More noise than signal

The Grand Budapest Hotel

Republished from the show notes of my other site, Fuds on Film.

Framing devices aside, The Grand Budapest Hotel mainly concerns itself with the glory days of the now faded high end hotel, in-between World Wars, when it was staffed by the legendary concierge M. Gustave, played by Ralph Fiennes. He’s more than happy to serve the needs of all guests, particularly, it would seem, lonely widows.

While showing newly hired lobby boy, Tony Revolori’s Zero Moustafa the ropes, events kick off in earnest when one widower dies, leaving Gustave a priceless painting in her will, to the abject disgust of her family. He is quickly framed for her murder, and aided by Zero and his girlfriend, Saoirse Ronan’s Agatha, he must escape from jail, and clear his name, all under the shadow of increasing militarisation.

A perhaps overly succinct summation for 100 exceptionally entertaining minutes, a sort of Wes Anderson does Agatha Christie without taking it altogether too seriously. It’s probably my favourite Ralph Fiennes performance – I don’t know if he’d agree, this isn’t stretching his dramatic chops all that much, but it shows a real ear for comic timing that I don’t believe I’d associated with him before and it’s as much of a pleasure to watch now as it was then.
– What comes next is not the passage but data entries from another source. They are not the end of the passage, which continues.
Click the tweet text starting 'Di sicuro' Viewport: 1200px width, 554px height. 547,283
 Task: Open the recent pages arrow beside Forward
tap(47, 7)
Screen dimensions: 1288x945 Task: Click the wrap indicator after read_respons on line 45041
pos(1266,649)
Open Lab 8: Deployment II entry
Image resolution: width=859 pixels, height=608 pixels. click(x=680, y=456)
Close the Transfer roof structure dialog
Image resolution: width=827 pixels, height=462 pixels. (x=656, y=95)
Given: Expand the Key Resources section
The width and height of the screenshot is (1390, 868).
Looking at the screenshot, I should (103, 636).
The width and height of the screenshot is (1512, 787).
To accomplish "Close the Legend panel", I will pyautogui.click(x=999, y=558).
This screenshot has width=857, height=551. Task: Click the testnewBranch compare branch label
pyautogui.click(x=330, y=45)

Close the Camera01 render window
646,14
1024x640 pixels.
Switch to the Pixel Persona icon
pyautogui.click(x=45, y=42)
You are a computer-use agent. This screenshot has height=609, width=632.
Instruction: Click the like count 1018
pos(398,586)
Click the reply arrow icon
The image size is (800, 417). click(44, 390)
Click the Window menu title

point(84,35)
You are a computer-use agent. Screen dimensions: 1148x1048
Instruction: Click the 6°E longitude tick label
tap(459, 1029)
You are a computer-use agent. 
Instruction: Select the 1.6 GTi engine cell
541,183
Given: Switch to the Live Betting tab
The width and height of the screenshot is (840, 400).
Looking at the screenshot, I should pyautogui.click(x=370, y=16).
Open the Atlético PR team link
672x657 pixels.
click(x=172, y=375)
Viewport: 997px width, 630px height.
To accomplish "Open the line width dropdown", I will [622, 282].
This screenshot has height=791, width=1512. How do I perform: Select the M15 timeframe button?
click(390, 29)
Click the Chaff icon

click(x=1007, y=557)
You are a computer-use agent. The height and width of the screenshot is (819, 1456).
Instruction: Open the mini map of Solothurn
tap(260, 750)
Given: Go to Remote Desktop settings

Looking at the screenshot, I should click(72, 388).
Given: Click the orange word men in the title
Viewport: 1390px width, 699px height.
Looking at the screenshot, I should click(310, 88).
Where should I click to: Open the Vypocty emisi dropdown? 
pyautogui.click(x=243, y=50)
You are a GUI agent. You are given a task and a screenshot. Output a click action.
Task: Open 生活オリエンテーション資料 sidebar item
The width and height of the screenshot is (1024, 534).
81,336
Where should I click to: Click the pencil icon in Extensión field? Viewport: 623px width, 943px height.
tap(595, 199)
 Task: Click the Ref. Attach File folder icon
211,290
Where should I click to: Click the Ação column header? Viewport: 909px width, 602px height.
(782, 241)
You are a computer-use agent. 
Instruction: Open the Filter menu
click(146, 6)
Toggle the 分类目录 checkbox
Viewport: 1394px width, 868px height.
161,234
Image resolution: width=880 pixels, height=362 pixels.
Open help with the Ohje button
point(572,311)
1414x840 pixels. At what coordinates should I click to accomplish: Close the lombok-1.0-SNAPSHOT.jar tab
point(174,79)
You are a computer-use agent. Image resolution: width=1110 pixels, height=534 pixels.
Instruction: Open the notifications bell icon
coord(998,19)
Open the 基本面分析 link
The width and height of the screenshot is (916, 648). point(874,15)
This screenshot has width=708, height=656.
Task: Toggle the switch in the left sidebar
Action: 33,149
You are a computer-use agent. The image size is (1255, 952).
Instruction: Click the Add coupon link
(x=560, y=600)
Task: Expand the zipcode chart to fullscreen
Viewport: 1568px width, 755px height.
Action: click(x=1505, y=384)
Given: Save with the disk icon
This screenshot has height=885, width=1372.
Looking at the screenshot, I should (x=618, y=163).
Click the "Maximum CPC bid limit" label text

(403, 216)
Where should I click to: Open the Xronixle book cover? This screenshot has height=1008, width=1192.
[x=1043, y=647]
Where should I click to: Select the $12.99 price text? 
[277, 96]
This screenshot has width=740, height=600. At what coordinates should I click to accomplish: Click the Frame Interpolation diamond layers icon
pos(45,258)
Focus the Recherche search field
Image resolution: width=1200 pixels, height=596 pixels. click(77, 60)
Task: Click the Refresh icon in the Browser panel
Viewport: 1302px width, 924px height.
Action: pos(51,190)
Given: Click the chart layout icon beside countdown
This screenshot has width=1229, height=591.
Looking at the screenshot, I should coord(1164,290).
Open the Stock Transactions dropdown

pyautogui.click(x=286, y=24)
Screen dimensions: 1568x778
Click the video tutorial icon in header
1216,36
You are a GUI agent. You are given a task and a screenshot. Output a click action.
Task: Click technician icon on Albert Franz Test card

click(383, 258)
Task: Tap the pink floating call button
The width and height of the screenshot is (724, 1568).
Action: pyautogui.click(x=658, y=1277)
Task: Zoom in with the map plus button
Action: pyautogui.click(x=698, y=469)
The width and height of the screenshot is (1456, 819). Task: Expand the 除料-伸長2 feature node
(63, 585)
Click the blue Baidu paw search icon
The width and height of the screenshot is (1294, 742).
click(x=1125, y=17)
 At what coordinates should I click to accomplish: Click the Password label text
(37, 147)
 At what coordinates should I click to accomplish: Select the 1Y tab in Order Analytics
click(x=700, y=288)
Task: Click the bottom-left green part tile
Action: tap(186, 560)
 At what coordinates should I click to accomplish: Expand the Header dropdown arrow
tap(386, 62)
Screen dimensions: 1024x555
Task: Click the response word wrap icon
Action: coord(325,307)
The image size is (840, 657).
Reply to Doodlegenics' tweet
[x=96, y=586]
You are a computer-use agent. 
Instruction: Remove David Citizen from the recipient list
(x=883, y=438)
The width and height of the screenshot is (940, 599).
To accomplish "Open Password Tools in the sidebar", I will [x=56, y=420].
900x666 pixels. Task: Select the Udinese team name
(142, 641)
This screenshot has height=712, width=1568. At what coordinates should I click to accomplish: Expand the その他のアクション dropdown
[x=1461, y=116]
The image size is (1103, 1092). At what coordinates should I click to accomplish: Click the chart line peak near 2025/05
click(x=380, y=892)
In style I suppose it’s most similar to The Life Aquatic with Steve Zissou – a shaggy dog story adventure with purposefully twee effects and entirely unlikely characters, and by this point in his arc you could be thinking that we’d seen enough of that sort of thing. We haven’t, and I’ll more than happily watch something like this every few years until the end of my days if Anderson sees fit to make them. For my money, Hotel takes everything good about The Life Aquatic with Steve Zissou and hones it to perfection. Sweet.